Au Bénin, le coup d’Etat déjoué du dimanche 7 décembre 2025 continue de générer des conséquences fâcheuses au sein des Forces armées béninoises (FAB). Et pour cause !
La preuve en est qu’un lieutenant-colonel des (FAB), a été placé sous mandat de dépôt, le 3 juin dernier, par la Cour de répression des infractions économiques et du terrorisme (CRIET).
Présenté le même jour, devant le parquet spécial de la CRIET, le militaire n’est plus rentré chez lui. Il est désormais poursuivi pour apologie de crimes contre la sûreté de l’État.

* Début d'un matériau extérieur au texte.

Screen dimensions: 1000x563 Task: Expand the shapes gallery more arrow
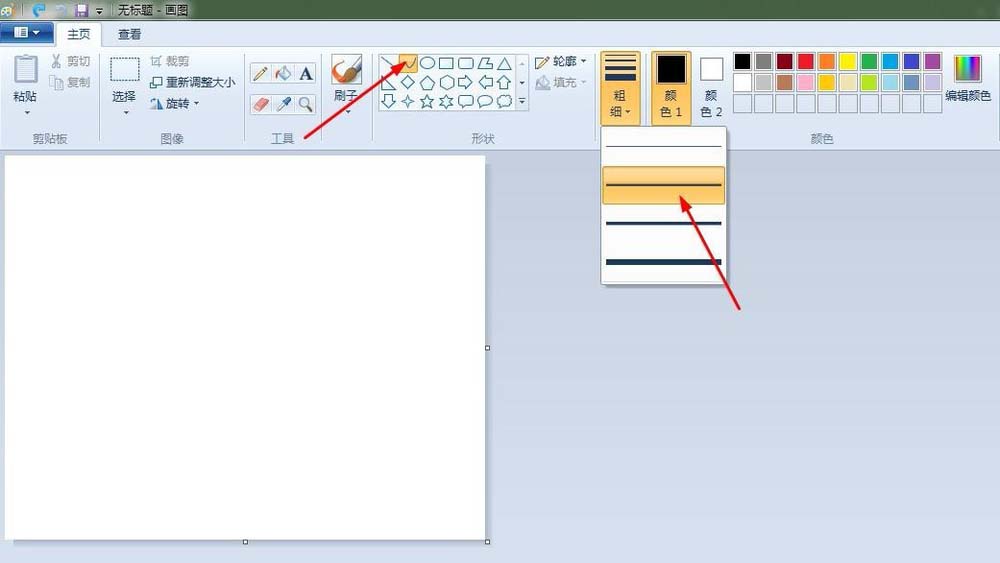[x=522, y=101]
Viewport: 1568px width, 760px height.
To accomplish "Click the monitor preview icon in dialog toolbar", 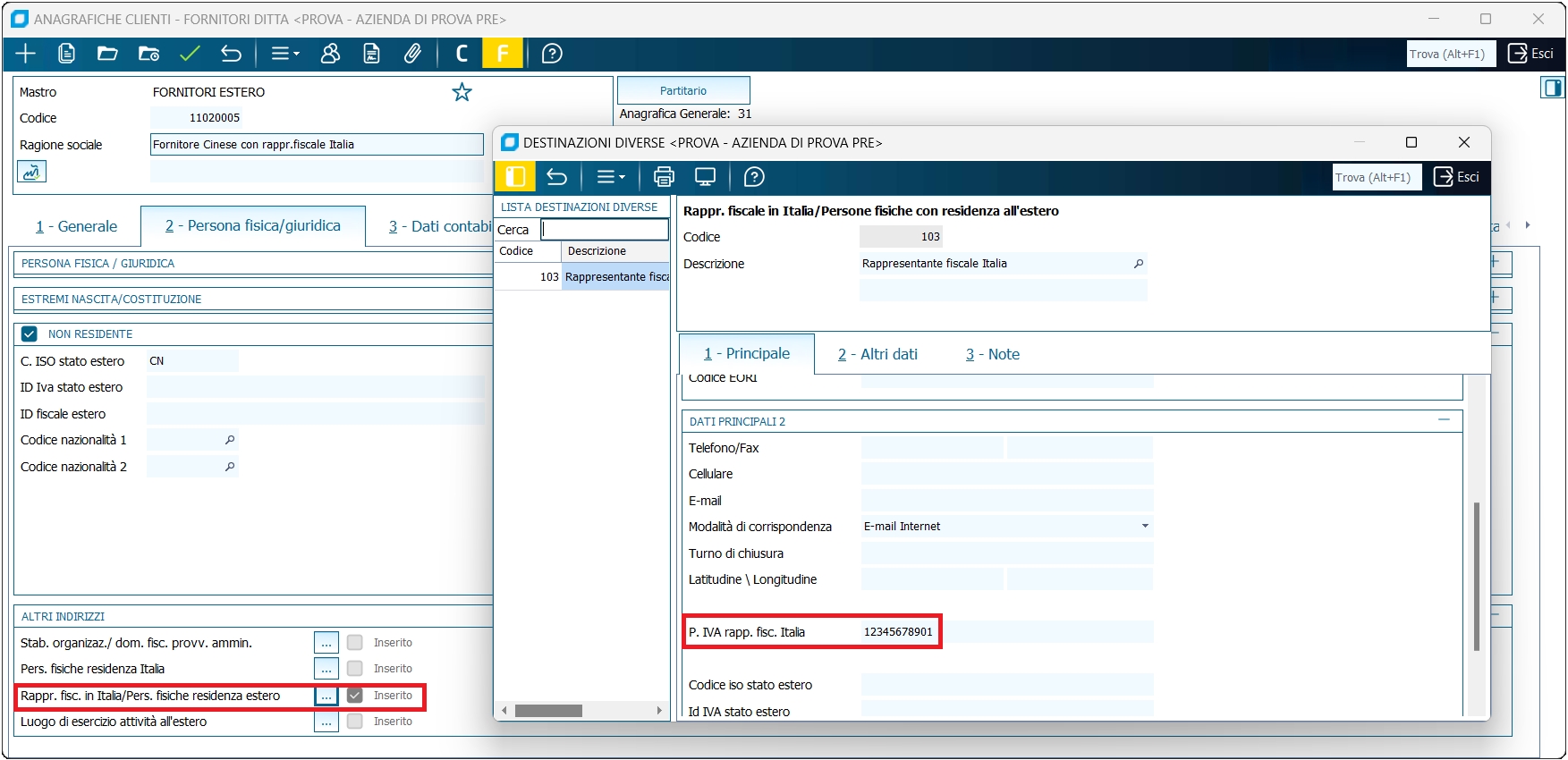I will click(705, 177).
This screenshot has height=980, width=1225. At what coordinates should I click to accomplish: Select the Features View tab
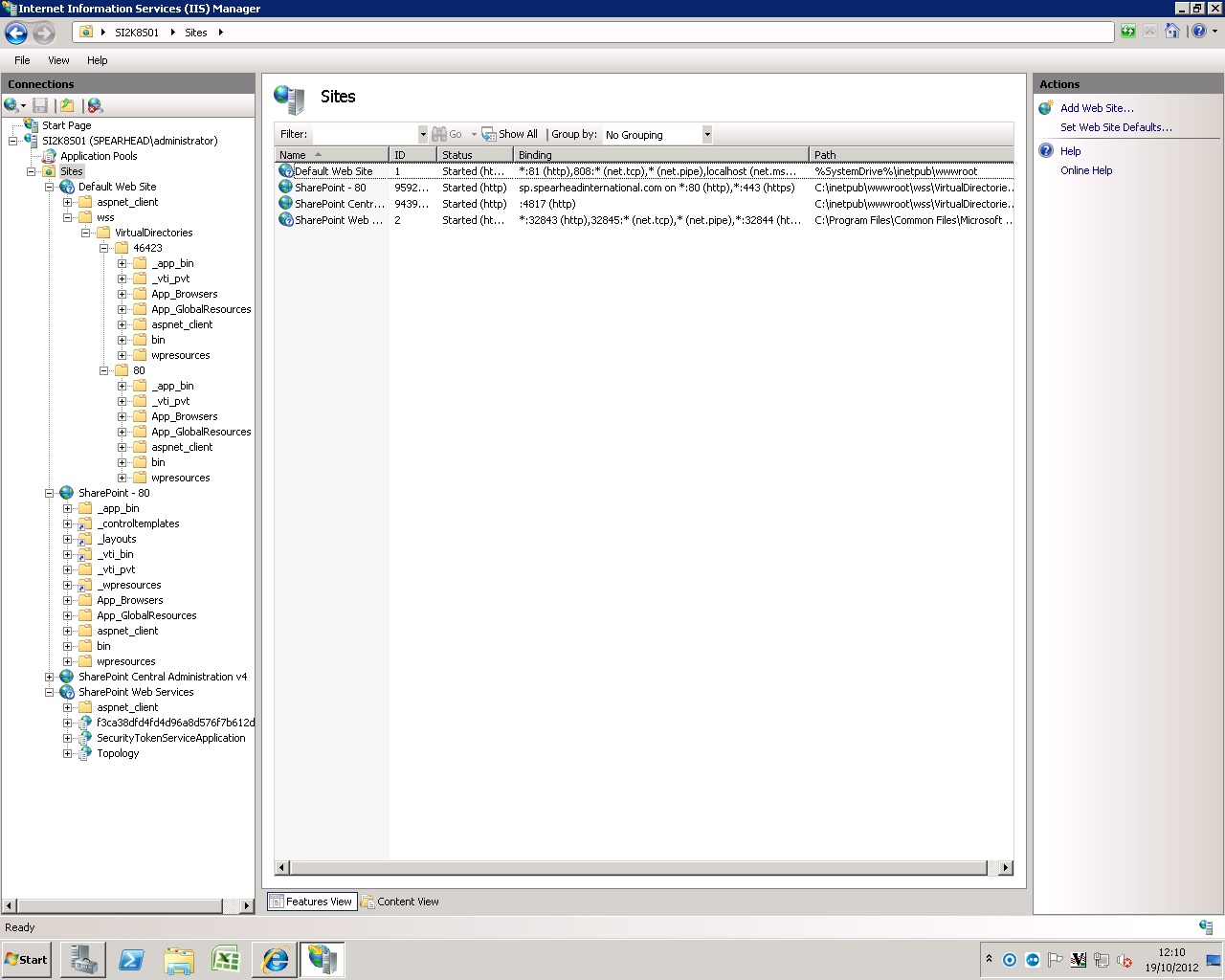point(311,901)
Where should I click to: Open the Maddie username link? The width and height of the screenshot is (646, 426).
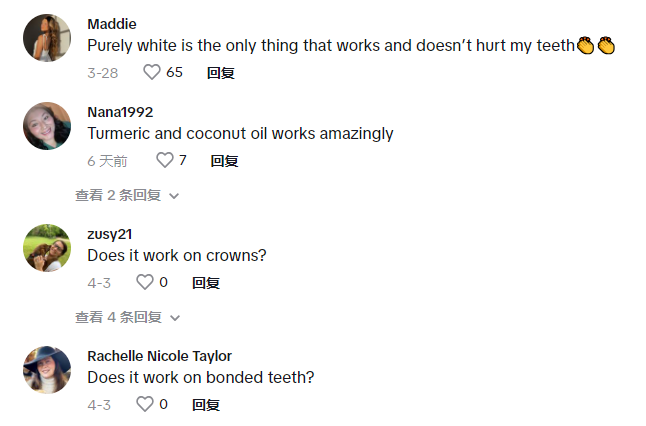point(112,24)
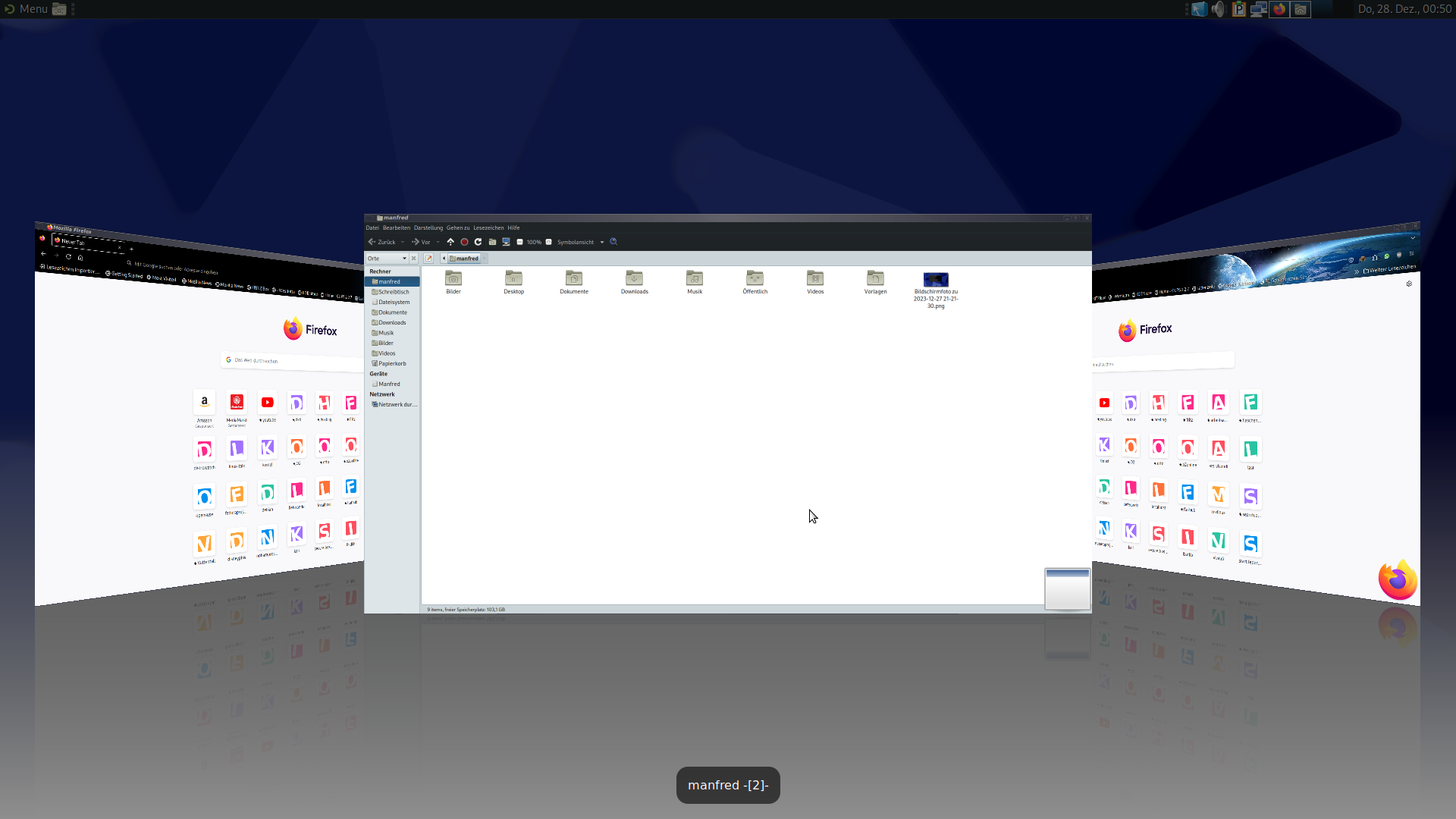The height and width of the screenshot is (819, 1456).
Task: Select the Bildschirmfoto png thumbnail
Action: (935, 280)
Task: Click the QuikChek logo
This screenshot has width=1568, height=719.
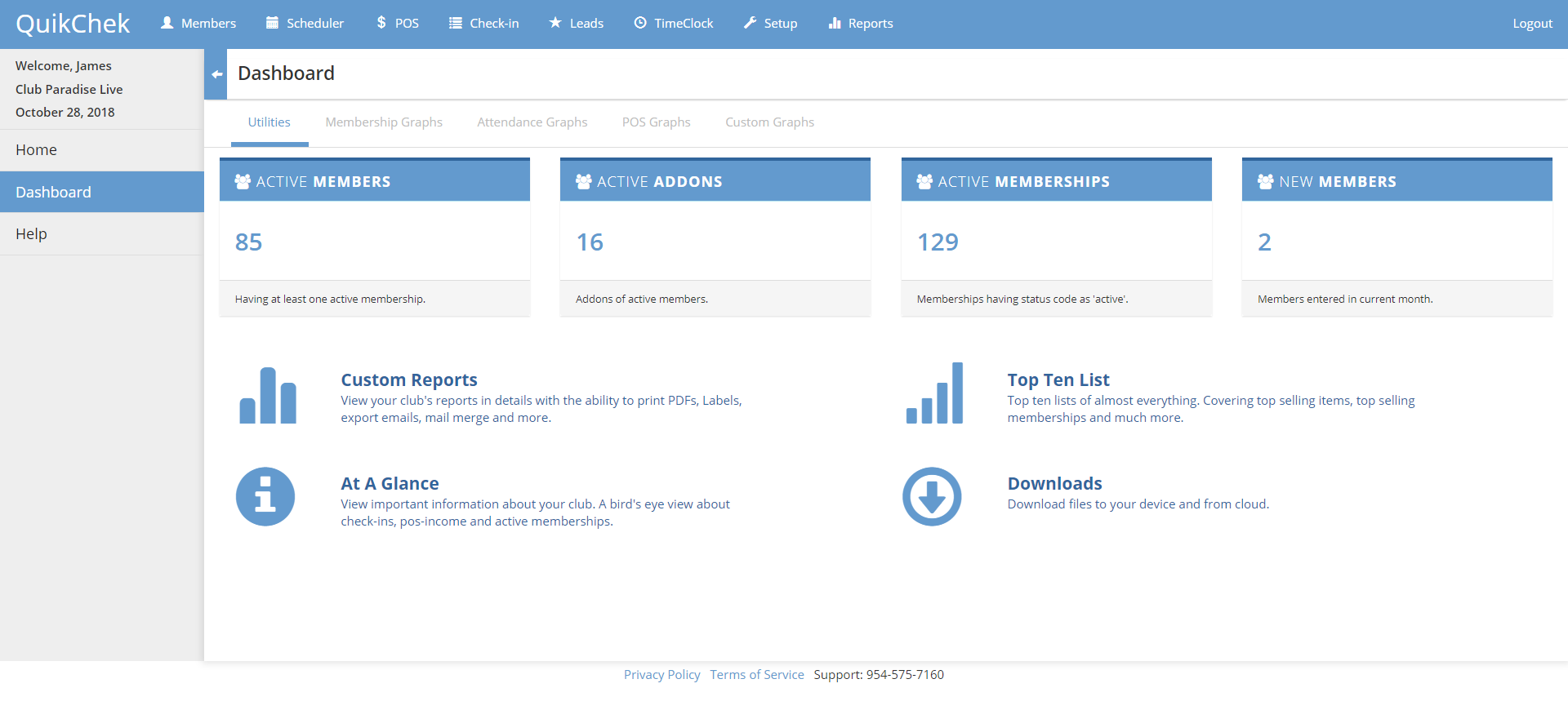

Le lieutenant-colonel poursuivi à compter de ce 4 juin 2026, aurait publié un commentaire dans un groupe WhatsApp en réaction à l’une de ces publications il a été interpellé par le justice.
En attendant l’ouverture en bonne et due forme de son procès, ledit message dont la conséquence l’emmène en prison provisoirement, est selon les autorités judiciaires, considéré comme une apologie de coup d’Etat. L’officier demeure en fonction au sein des Forces armées béninoises au moment de la procédure judiciaire.
Au Bénin, alors que l’ancien président Patrice Talon était encore en pouvoir, un groupe de mutins dirigés par le lieutenant-colonel Pascal Tigri, a tenté en vain de renverser le régime de Cotonou par la force pour prendre le pourvoir. C’est ainsi qu’ils avaient sous les ordres de ce lieutenant-colonel, envahi la télévision nationale et ont tenté de diffuser un message pour confirmer leur forfait.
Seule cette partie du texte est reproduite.